2. Description of the Related Art
FIG. 7 is a basic circuit configuration diagram showing a current mirror circuit of a conventional art. As shown in FIG. 7, there is known a current mirror circuit including two p-type MOS transistors 301 and 302. The MOS transistor 301 has a source connected to a current source 303 and has a gate 307 connected to a drain, and a common connecting portion therebetween is grounded. Further, the MOS transistor 302 has a gate 308 connected to the gate of the MOS transistor 301, a source connected to the current source 303, and a drain 304 as an output terminal. Interconnection between terminals is made by a metal line such as a metal interconnect 312 as shown in FIG. 7.
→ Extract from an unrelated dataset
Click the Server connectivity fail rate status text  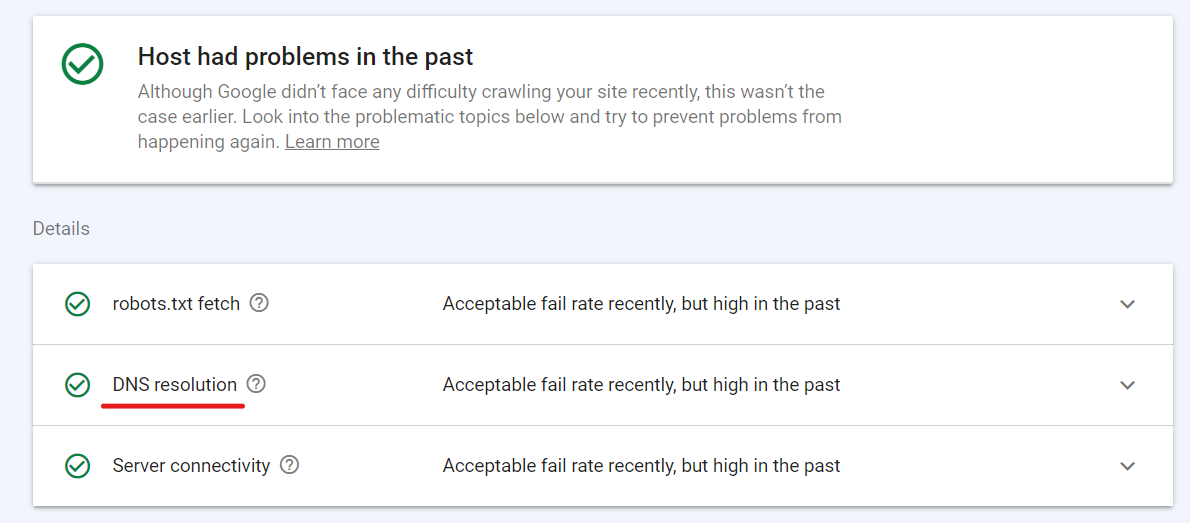(x=641, y=465)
In the current mirror circuit having the above-mentioned configuration, an input current i1 is supplied to the source of the MOS transistor 301 from the current source 303. An output current i2 flowing through the source of the MOS transistor 302 is controlled by a voltage applied to the gate thereof. A ratio i2/i1 (current mirror ratio) between the input current i1 and the output current i2 is determined based on a ratio of transistor size W/L's between the MOS transistor 301 and the MOS transistor 302. In this case, W represents a gate width of a MOS transistor and L represents a gate length of a MOS transistor. For example, when the ratio between the MOS transistor 301 and the MOS transistor 302, which form the current mirror circuit, is 1:100, a current 100 times as much as a current flowing through the MOS transistor 301 flows through the MOS transistor 302 (for example, see JP 2001-175343 A).
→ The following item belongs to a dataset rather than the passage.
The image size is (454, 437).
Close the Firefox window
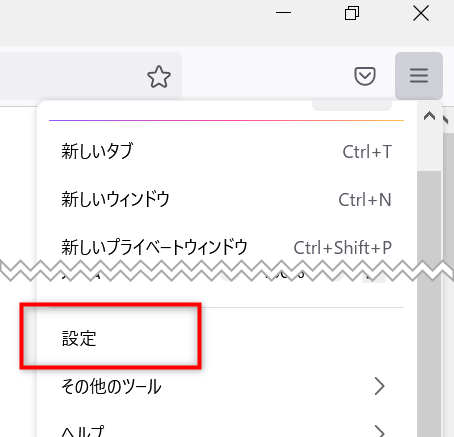(421, 14)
However, while the current mirror ratio i2/i1 is determined by the sizes of the MOS transistors, there is a problem in that the current mirror ratio i2/i1 deviates from a desired value in many cases due to process variation and nonuniformity over a surface of a semiconductor substrate. For one reason, there occurs a deviation in threshold voltage caused by charging to the gate during production process (in-process). This is because the potentials of gates of the adjacent MOS transistors forming a current mirror circuit are floating until the gates are connected to each other via a metal interconnect, and because the degree of influence of the charge varies according to gate area.